Basil is an annual and a member of the mint family. It prefers full sun, but will tolerate partial shade. It likes the heat, but it doesn’t tolerate the cold. Basil prefers moist, well-drained soil, and can be grown in containers with other herbs indoors or outside. It makes a good companion plant for tomatoes, eggplant, and peppers.

There about 150 varieties of basil. Its leaves are mainly green, but also come in bronze and purple varieties. Sweet basil is the most common. Basil comes from a Greek word, meaning “royal or kingly plant,” and it is known as the “king of herbs.” Along with basil’s wonderful fragrances and flavors, basil flowers and foliage are also beautiful. Some varieties, like this Purple Petra basil, are used as attractive ornamentals in the summer landscape, and to add interest to cut flower arrangements.

Basil is also thought to have many health-promoting properties and is full of essential vitamins, such as A, K and C, and minerals including magnesium, iron, potassium and calcium. Ancient Egyptians used it as a medicine for snakebites and scorpion stings.

Back in the days of King Henry VIII, farmers’ wives often gave little pots of basil as graceful gifts to visitors. In present-day Italy, basil is a symbol of love, but it represented hatred in ancient Greece. The ancient Greeks depicted poverty as a ragged woman with basil at her side. Both the early Greeks and Romans thought the plant would grow only if the gardener shouted and cursed while sowing the seeds.

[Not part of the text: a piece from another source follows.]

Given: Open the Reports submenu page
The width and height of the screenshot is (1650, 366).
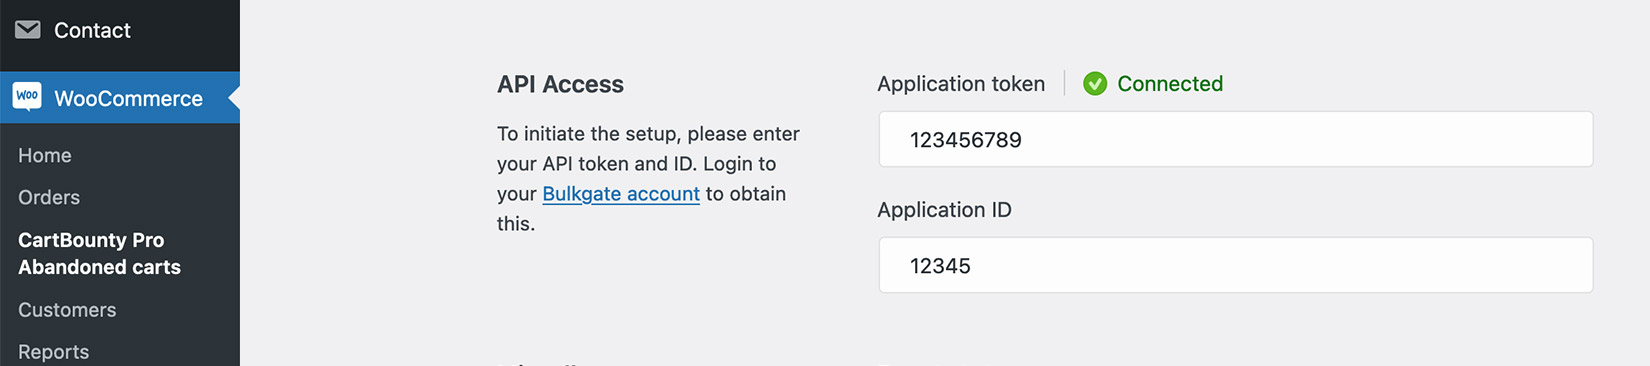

Basil is a “pick and come again” plant. Pick the topmost leaves first; it’s best to pick a few leaves off each plant, rather than all of the leaves off one plant. The flower buds should be pinched off, as the production of flowers can cause the leaf flavor to decline. Bees love the flowers, though. Prune the plants every two to three weeks to make them bushier. Cut them back about ¼” above a leaf node. If grown indoors, the plant needs a minimum of four hours of bright light in a location away from drafts.

Fresh: Use whole leaves as a garnish, or chop and sprinkle on tomatoes, eggs, cheese dishes, and even in fruit jams. Best known for pesto sauce.

Dried: Basil loses much of its flavor when dried. Tie bunches together and hang them upside down in a dry place out of sunlight for a week or so. Basil retains its flavor best if stored as whole leaves, and then crushed at time of use. Store in tightly sealed glass jars away from heat and light.

Freezing: Chop two cups of leaves in a food processor, add ½ cup of olive oil to create a smooth paste, then freeze in ice cube trays. When solid, the cubes can be put in a freezer bag and used in soups, stews, sauces, etc. Best to use within six months.

Vinegar & Oil: Stalks of basil can be added to bottles of white vinegar to use on salads. Allow the basil to steep for at least two weeks before using. Works well with olive oil, too.

One of the most popular uses for basil is for pesto sauce. We’ve posted a simple homemade pesto recipe.

Basil will likely be the most popular plant in your herb garden.

Basil show on KTVB set:

Sweet Basil - Most popular for cooking, especially in Italian dishes, soups and pesto sauce.
Purple Petra Basil - Similar flavor to Sweet Basil, but dark, purple leaves add interest in dishes and arrangements.
Cinnamon Basil - Good in fruit salads and floral arrangements.
Thai Basil - Distinct spicy, anise-clove flavor. Excellent in Asian cuisine. Purple stems with green leaves.
Lime Basil – Lime scent goes great with fish and chicken.
(Others include: Lemon, Chocolate and Licorice)

HOMEMADE PESTO SAUCE (makes about 1 cup)

1/2 cup extra virgin olive oil
2 tablespoons toasted pine nuts
2 large cloves of garlic
1/2 teaspoon salt
3 tightly packed cups fresh basil leaves
1/2 cup fresh, finely grated Parmesan cheese.

In a food processor or blender, combine the oil, garlic, salt and pine nuts; blend until smooth. Add the basil, being careful not to over-process the leaves. Mix in cheese just before serving. Tastes best if allowed to stand in refrigerator for an hour before use.